Examining the temperature of embryo culture in in vitro fertilization:
a randomized controlled trial comparing traditional core temperature (37℃) to a more physiologic, cooler temperature (36℃)
Fertility and Sterility Vol.102, No.3, September 2014
面白い論文です。
要旨は極めて単純で、受精卵を培養する温度を、通常の37℃から1℃低い36℃でやってみたら、どうだったか?ということです。卵巣付近の温度は36℃くらいで通常の体内の体温より少なくとも1℃は低いとされています。なので、低い温度で培養するほうがより生理的なのではないかと推察され得ます。
面白いのは、それぞれ温度のグループからの受精卵をペアで移植していることです。
同一女性の卵子を受精させて37℃と36℃に分けて培養して、それぞれ1個ずつ計2個を移植します。
全ての受精卵は、5日目の胚盤胞からTE biopsyによって細胞を採取し、着床前スクリーニングを行い、染色体正常卵のみを移植するのですが、着床して出産した児がどちらの温度で培養した受精卵から来たのかも、児の口腔内の細胞を取ってDNA検査をして追跡するのです。

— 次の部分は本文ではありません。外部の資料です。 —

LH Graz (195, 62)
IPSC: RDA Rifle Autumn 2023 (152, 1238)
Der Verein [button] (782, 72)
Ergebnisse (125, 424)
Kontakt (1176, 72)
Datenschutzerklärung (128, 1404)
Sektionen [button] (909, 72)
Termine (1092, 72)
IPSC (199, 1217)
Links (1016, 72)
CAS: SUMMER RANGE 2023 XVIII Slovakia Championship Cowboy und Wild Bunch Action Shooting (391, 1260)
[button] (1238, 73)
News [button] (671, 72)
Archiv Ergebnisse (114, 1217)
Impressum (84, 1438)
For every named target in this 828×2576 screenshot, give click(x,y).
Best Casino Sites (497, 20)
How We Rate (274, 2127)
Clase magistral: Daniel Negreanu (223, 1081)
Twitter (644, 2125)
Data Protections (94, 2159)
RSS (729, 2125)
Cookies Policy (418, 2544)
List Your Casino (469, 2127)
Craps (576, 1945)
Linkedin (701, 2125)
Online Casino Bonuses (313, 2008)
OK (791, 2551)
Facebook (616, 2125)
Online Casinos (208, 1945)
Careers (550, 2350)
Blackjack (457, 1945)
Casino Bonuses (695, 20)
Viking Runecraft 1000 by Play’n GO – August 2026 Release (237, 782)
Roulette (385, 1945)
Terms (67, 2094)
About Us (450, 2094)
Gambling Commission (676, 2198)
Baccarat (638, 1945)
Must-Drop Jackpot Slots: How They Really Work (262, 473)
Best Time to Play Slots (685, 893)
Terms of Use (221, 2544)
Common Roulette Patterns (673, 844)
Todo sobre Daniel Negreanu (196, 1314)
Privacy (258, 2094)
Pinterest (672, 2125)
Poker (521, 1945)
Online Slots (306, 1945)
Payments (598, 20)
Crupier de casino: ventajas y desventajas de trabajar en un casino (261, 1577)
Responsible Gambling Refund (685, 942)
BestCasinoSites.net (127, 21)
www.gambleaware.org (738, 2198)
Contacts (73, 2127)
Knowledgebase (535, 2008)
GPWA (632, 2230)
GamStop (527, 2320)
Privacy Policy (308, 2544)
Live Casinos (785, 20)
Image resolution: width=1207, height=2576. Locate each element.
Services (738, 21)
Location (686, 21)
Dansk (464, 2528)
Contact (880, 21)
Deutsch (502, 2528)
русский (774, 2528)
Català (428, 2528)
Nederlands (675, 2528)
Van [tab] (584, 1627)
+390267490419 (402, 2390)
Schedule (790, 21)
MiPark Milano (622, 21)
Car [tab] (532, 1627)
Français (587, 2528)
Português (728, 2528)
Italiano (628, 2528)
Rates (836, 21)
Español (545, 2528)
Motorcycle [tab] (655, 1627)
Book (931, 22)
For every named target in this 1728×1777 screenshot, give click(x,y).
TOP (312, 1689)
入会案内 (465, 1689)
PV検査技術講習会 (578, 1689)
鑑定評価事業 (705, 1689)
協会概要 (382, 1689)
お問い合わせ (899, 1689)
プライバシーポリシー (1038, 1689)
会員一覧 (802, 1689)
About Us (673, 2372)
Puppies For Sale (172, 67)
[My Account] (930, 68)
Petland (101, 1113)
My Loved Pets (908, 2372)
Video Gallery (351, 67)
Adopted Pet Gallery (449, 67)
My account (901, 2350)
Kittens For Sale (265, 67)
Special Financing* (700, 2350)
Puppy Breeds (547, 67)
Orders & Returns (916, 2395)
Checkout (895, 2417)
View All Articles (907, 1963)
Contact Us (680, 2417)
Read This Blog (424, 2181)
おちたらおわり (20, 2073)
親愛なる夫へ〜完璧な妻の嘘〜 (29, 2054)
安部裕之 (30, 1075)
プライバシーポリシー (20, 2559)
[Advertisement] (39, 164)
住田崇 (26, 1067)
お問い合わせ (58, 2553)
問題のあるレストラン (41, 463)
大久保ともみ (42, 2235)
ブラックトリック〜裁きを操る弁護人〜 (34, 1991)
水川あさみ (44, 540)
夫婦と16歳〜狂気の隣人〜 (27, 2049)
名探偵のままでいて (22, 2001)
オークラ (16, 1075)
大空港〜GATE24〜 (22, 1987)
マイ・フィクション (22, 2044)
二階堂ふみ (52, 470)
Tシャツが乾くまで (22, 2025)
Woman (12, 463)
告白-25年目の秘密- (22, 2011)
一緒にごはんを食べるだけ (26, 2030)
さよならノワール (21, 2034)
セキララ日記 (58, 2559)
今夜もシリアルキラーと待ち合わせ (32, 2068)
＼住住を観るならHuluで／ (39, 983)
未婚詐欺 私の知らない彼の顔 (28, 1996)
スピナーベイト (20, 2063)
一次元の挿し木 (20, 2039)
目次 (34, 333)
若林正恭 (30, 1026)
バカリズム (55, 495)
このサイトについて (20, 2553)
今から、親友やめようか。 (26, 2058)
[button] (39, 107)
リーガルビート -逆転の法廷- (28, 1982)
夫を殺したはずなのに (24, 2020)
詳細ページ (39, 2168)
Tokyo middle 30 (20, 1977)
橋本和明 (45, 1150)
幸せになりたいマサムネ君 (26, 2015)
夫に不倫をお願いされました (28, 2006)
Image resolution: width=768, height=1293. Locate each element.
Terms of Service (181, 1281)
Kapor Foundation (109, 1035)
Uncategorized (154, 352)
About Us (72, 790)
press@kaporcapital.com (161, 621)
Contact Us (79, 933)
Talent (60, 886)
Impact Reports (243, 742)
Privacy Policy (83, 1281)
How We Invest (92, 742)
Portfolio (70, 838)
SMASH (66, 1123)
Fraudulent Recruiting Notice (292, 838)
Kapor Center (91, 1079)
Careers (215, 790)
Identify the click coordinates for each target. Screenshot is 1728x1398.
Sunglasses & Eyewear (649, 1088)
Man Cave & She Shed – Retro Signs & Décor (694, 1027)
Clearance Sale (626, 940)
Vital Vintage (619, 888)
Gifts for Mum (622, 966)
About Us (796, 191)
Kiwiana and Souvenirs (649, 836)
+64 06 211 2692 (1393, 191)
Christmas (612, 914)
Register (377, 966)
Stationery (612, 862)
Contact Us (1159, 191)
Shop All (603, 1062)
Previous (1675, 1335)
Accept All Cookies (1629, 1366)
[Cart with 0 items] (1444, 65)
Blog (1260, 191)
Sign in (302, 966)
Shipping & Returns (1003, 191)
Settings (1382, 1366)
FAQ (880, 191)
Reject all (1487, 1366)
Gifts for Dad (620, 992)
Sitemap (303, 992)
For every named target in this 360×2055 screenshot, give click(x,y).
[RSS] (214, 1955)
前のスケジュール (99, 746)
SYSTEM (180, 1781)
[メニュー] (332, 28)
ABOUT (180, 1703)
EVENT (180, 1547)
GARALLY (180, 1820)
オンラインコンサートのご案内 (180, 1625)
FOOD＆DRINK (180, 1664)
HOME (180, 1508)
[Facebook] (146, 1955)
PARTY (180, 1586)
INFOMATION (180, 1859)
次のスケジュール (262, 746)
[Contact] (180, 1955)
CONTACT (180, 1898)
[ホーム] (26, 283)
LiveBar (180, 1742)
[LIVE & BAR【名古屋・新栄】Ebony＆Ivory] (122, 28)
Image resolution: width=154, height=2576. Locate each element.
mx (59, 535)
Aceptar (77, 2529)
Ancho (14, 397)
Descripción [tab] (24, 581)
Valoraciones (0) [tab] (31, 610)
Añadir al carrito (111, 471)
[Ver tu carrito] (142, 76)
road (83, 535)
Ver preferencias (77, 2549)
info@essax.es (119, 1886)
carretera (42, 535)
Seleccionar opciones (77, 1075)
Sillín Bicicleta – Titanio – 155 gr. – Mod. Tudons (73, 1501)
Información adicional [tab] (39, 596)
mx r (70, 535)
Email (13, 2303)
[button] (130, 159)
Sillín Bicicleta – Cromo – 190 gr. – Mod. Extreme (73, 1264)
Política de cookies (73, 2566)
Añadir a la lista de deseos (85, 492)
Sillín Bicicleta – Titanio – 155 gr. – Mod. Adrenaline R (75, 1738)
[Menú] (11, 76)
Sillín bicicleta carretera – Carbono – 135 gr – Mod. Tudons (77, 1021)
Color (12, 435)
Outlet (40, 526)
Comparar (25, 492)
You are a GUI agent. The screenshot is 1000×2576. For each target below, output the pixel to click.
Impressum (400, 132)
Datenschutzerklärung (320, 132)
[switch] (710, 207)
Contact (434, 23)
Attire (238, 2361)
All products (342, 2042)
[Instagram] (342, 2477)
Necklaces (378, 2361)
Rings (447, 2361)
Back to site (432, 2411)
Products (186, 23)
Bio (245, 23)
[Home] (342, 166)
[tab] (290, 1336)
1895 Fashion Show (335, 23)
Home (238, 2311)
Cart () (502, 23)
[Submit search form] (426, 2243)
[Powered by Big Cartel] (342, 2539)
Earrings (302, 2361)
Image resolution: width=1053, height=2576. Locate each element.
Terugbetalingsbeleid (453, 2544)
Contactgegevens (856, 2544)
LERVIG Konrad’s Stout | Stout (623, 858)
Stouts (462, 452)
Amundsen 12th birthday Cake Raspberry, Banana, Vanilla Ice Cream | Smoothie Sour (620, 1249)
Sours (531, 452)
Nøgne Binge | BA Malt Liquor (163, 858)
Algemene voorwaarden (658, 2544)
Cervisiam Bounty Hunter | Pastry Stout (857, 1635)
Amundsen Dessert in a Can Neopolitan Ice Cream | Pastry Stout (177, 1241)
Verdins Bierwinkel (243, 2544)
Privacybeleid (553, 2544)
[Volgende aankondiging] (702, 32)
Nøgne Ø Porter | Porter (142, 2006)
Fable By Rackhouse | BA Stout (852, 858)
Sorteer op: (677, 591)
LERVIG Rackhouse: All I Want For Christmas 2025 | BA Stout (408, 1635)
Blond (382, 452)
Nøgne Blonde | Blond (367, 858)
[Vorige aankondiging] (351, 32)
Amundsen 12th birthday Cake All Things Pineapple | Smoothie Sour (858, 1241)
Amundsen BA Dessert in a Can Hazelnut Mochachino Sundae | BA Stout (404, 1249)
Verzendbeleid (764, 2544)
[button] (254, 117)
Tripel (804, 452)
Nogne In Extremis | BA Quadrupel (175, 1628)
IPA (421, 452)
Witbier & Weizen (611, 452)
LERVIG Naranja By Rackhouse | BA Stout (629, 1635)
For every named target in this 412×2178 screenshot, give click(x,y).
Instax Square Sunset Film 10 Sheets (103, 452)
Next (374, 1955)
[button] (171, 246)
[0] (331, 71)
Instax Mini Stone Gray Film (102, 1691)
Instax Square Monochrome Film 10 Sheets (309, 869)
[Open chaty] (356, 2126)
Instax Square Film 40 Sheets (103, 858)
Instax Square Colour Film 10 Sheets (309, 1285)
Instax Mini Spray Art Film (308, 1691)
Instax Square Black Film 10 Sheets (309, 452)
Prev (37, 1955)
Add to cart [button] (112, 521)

結果、培養3日目の段階での細胞数、胚盤胞到達率、移植可能胚の割合は、全て37℃のほうが優っていました。ただ、受精率や染色体正常卵の率に差はなく、ペアで移植した例36例中20例が双胎を出産、12例が単胎出産、4例が流産したとのことでした。単胎の12例中、4例は36℃の培養から、8人は37℃の培養からの児だったとのことです。着床から妊娠継続に有意差はありませんでした。
細胞の培養をする際に、温度はとても重要です。
1℃違うと細胞にとっての環境が大きく変わる可能性がありますので、我々は温度管理に非常に敏感になっています。今回の論文にからは、今までどおりでよいという結論になりますが、今後も注意を払っていきたいと思います。